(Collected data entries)
:::::
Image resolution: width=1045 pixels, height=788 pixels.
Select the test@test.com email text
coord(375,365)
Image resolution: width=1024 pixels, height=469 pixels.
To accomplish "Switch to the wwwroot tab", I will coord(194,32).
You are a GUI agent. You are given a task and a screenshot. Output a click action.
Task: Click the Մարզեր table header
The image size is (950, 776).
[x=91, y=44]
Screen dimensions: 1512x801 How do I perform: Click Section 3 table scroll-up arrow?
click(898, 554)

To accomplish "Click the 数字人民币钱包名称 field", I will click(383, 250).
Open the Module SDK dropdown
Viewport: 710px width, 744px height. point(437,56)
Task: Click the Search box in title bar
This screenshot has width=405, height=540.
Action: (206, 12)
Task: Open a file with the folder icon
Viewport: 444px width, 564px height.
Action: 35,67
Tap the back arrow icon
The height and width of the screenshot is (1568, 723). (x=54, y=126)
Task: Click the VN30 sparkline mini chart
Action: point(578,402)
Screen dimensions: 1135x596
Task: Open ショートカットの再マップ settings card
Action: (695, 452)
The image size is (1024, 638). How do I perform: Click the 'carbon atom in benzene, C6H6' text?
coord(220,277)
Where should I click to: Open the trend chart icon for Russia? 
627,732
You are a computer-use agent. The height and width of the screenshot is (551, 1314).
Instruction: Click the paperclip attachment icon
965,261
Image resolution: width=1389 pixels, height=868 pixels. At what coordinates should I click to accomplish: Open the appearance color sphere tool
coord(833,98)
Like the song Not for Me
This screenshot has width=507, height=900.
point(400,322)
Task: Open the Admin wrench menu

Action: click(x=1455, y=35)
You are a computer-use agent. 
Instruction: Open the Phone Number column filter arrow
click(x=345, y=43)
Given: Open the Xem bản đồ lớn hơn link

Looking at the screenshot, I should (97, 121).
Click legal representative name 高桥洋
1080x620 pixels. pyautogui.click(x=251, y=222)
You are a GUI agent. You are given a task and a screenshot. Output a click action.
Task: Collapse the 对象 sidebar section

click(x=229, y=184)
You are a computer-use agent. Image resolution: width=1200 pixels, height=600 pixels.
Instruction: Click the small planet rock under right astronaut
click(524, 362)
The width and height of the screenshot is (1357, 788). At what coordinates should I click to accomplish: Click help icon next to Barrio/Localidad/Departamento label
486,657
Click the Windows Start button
:::::
(What to produce): What is needed is a copy of every line above in which "agent" appears.

(Your response):
You are a GUI agent. You are given a task and a screenshot. Output a click action.
You are a computer-use agent. The height and width of the screenshot is (551, 1314).
You are a computer-use agent. 
You are a GUI agent. You are given a task and a screenshot. Output a click action.
You are a computer-use agent. Image resolution: width=1200 pixels, height=600 pixels.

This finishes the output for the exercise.